The Gatepost Editorial Board
On Nov. 6, the Massachusetts transgender anti-discrimination law is up for repeal.
And for the most part, this is widely unsupported by Massachusetts legislators on both sides of the aisles. Gov. Charlie Baker signed this bill into law in 2016 and it has had major support in the last two years.
The clear message from our representatives is this is not a partisan issue, rather, this bill represents something much more important – the safety of our transgender communities.
And we at The Gatepost agree. We endorse “Yes” Question 3 because we support transgender anti-discrimination laws. On this campus and in our state, you should continue to have the right to use the facility your gender identity aligns with.
Proponents of “No” on Question 3 have failed at every turn to provide actual evidence that any harm has come due to this law.
Your right as a citizen of the commonwealth comes with the right to freely and openly be yourself, and that includes the basic right of going to the bathroom you feel comfortable in.
In the 2015 U.S. Transgender Survey (USTS), of the 27,715 respondents, 30 percent “reported being fired, denied a promotion, or experiencing some other form of mistreatment in the workplace due to their gender identity or expression, such as being verbally harassed or physically or sexually assaulted at work.”
These numbers are unacceptable and quite frankly, horrifying. With the repeal of this bill, we further legitimize the violence transgender folks are subjected to.
The right to choose a bathroom is a human right.
The right to use a bathroom is a human necessity.
To avoid spewing further hateful rhetoric regarding why some will be voting no, we will not be running the “No on Question 3” column alongside this one.
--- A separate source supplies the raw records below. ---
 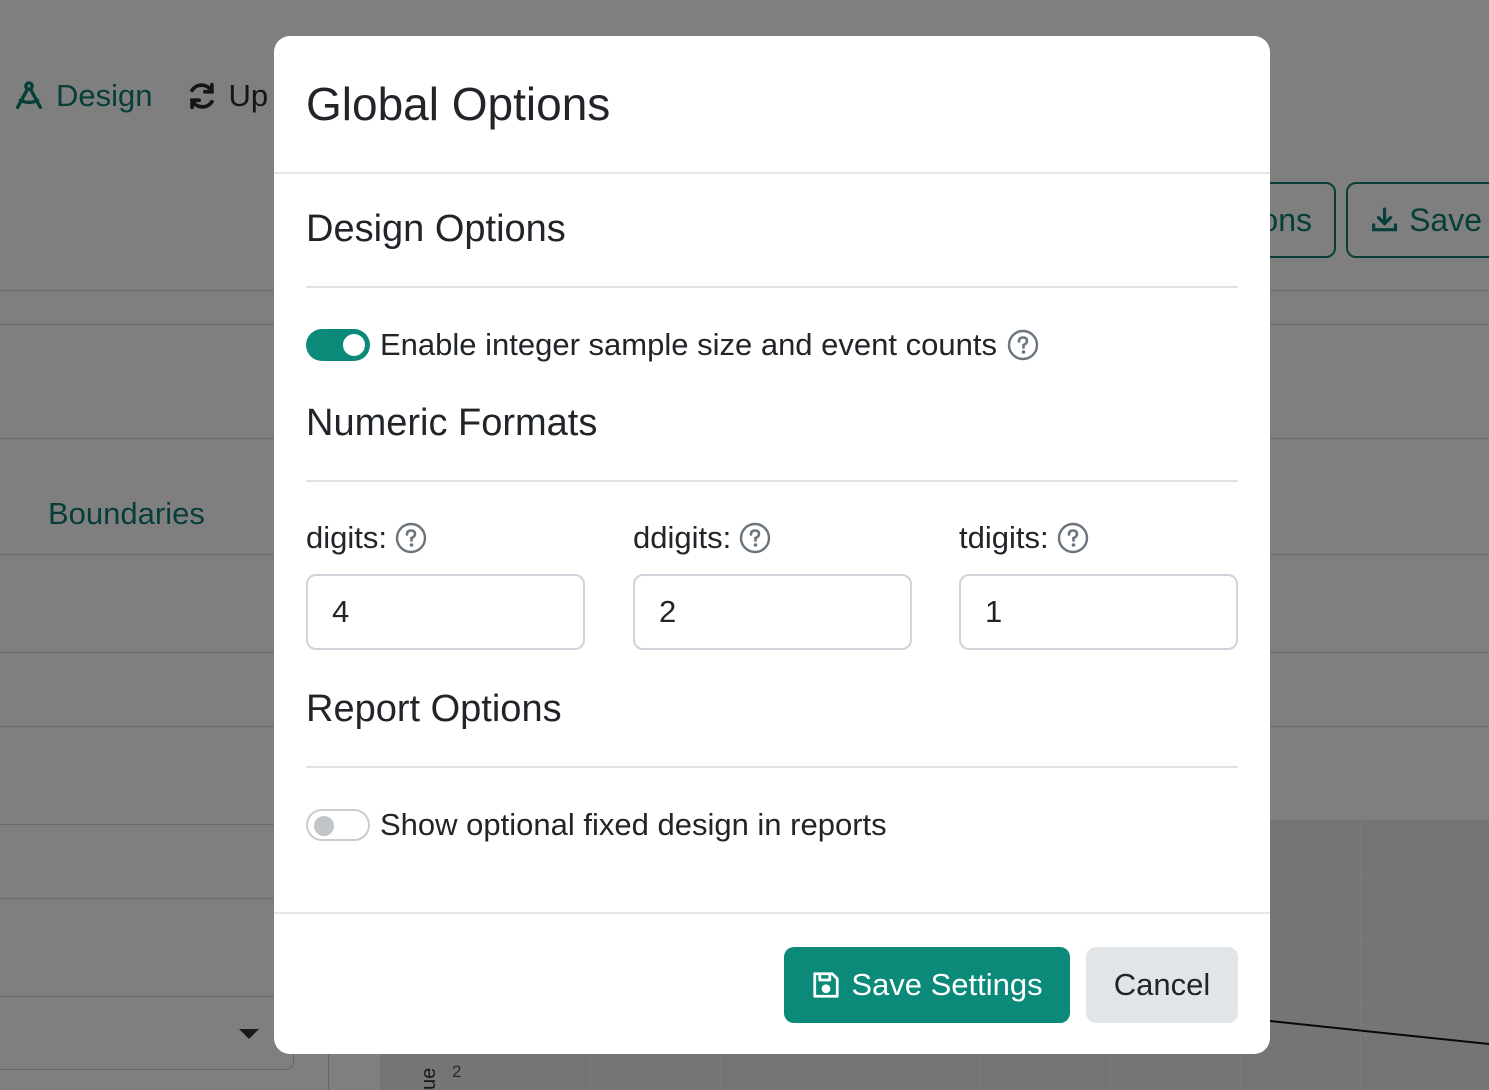 I want to click on floppy-disk-icon, so click(x=826, y=985).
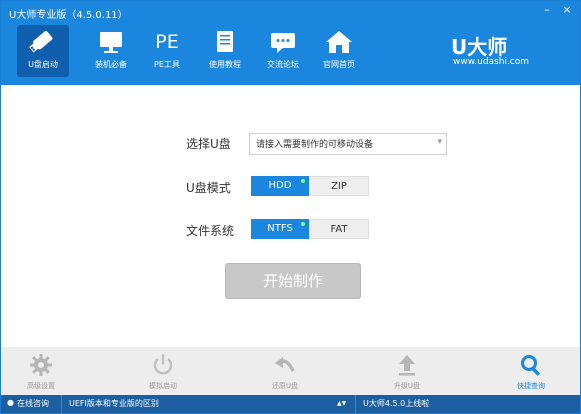 The width and height of the screenshot is (581, 414). What do you see at coordinates (111, 64) in the screenshot?
I see `nav-label: 装机必备` at bounding box center [111, 64].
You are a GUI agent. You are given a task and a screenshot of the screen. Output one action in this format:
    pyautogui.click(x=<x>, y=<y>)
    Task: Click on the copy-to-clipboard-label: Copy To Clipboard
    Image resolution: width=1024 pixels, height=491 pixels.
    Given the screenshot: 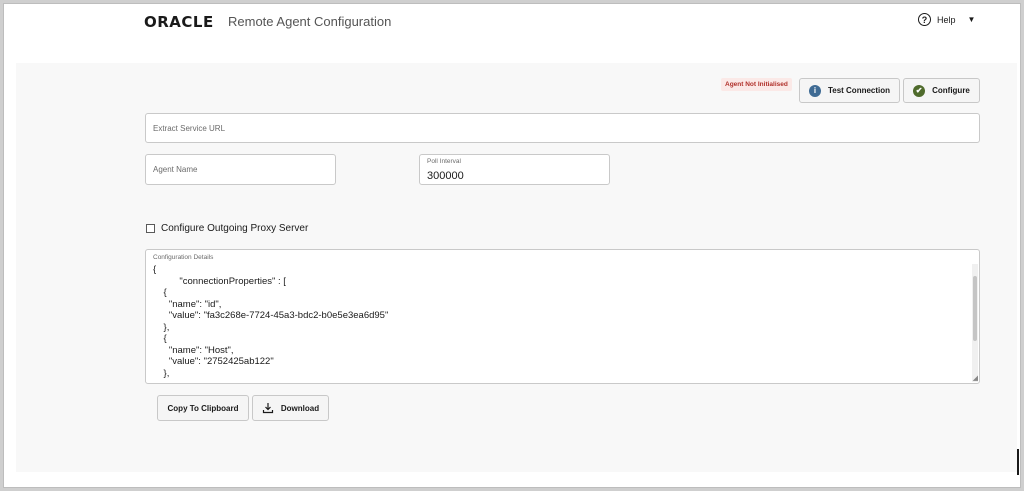 What is the action you would take?
    pyautogui.click(x=203, y=408)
However, we would like to take the time to address the points the Keep Massachusetts Safe (KMS) commission, the organization that collected signatures to repeal the law, has made.
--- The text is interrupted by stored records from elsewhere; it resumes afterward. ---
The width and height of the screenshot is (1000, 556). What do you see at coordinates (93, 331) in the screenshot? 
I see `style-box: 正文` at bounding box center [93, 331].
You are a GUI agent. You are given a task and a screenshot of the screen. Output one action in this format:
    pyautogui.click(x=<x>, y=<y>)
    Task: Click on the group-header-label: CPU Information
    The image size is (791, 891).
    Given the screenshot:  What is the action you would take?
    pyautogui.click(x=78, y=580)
Debby Dugan, chairwoman of KMS, claims the law is “ripe for abuse by criminals and convicted sex offenders.” KMS released ads depicting grown men brazenly walking into a bathroom marked “female” to peep on young girls.
This assumption that allowing individuals to choose the bathroom they use correlates to higher rates of sexual abuse is a lie.
There is not a single documented case in Massachusetts of an adult male claiming to be transgender to access a bathroom to assault young women.
According to a study conducted by the Williams Institute at the UCLA School of Law, the law in Massachusetts does “not affect the number or frequency of criminal incidents in restrooms, locker rooms or changing rooms.”
Furthermore, this law simply protects the rights of one of the most at-risk populations in our country. It does not risk the safety of cisgender children and women.
In fact, as of print time on Nov. 2, on the KMS website that claims to have data of high rates of
bathroom assaults, the corresponding link leads to a webpage with the message, “404 – Page not found. The page you are looking for is not found.”
Much like its argument, there’s nothing there to support the claim that an anti-discrimination law in place leads to rampant assaults in bathrooms.
However, the data regarding transgender assault and murder rates is readily available.
According to The Human Rights Campaign, between January and June of 2018, there were 14 murders of transgender people in the U.S., with motives linked directly to the victims’ genders.
Supporters of repealing this bill claim it is to protect women and children. According to the USTS, 54 percent of transgender youth in K-12 have experienced some form of verbal or physical harassment related to their gender identity.
Why don’t you protect those children?
Vote “Yes” on 3 to really keep Massachusetts and our transgender community safe.